The manufacturing process used in a Meth Lab produces heavy petrochemical and solvent residues that become baked into surfaces, walls and floors. These residues can be cleaned with Atomic Degreaser that uses dynamic chemistry to break down the residues. Follow the label instructions for dilution and simply spray Atomic onto the surface with a hand sprayer. Let Atomic dwell on the surface 2-5 minutes. Every meth lab will be different so variations of using higher concentrations of Atomic (less water) or allowing a longer dwell time can be experimented with. Wipe off or rinse the surface with water. Note: Benefect Disinfectant may be used after cleaning with Atomic, if microbial growth is a concern.
This is a tricky one because this is an area of much confusion in the industry. The bottom line is that no “Disinfectant” is EPA approved for use in “Air Duct Systems”. The EPA does not allow “Disinfection” claims (or any public health claims such as “kills”) to be claimed within “Air Duct Systems”. And it actually makes sense because proper pre-cleaning, complete surface coverage & contact time cannot be proven within an entire system when an operator can’t even see the entire system, never mind touch it to clean it. In other words, the EPA approved label Directions cannot be effectively followed in Air Duct Systems. Therefore, because our product is a “Disinfectant”, we as EPA regulated manufacturers cannot claim its use within Air Duct systems on the same label.
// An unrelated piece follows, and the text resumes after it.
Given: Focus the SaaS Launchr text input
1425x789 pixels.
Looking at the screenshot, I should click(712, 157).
12. Can I spray Benefect into an Air Duct/HVAC system?
Having said that, both of our current Benefect Disinfectants are approved for used on “coils & drain pans of HVAC&R equipment, air conditioning & refrigeration equipment” etc. as stated on the EPA approved labels because these components can be seen & touched, so the label directions can be correctly followed.
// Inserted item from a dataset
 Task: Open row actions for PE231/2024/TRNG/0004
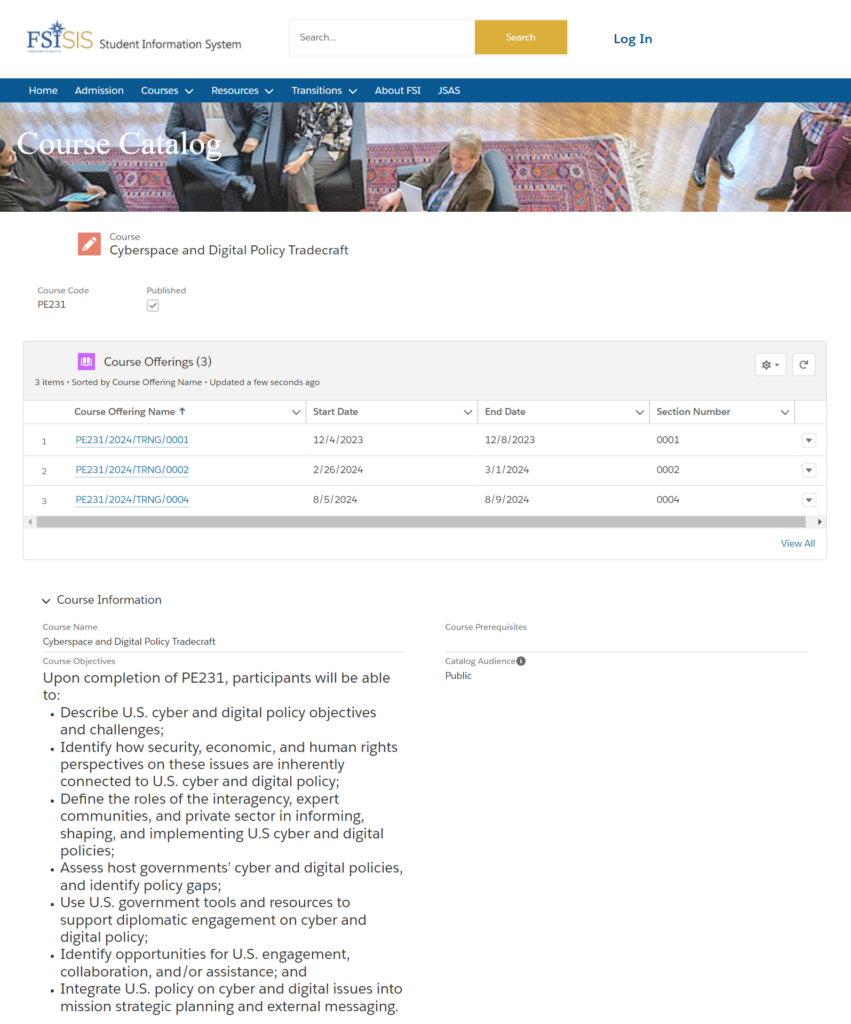(809, 500)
However, and this is where it gets confusing, the HVAC market wants to use/sell products in HVAC systems, so years ago the EPA approved a specific, scripted, Air Duct label for use in Air Duct systems. BUT the procedure is 9 pages long & it does not contain ANY public health claims (such as “disinfectant”, “sanitize”, “kill germs”). Even worse, this Air Duct scripted label does allow all the pseudo-claims that the EPA specifically lists as NOT public health claims (& therefore is NOT reviewed & regulated as a Disinfectant is)
e.g. ““biocide”, “bacteriostatic”, “controls odors caused by bacteria and mold“, “microbiocide”, “microbicide”, and “microbiostat” are generally not acceptable on a public health product. If used on a non-public-health product, the claim must be qualified to indicate that the product does not provide public health protection.”
Ref: Section VII, Para 1&2, on pg 6: https://www.epa.gov/sites/production/files/2015-03/documents/chap-12-nov-2013.pdf
This is very misleading to the industry unfortunately & why a lot of confusion around this application exists (even for us!). Making it even worse is that some companies try to capitalize on this confusion by marketing “air duct system deodorizer” or “controls odours from mold in air duct systems” or even a “biocide for use in air ducts” etc. - all non-public health claims! Thankfully, the EPA is cracking down on this confusing practice e.g. recently a leading restoration Disinfectant product had their “hard surface air ducts” wording removed from their label.
Benefect does have a separate EPA approved product label for Air Ducts (EPA#84683-2-74771) using the same formula & with all our public health claims removed, indicating that under a separate label it is suitable for this application, but it is not in production at this time.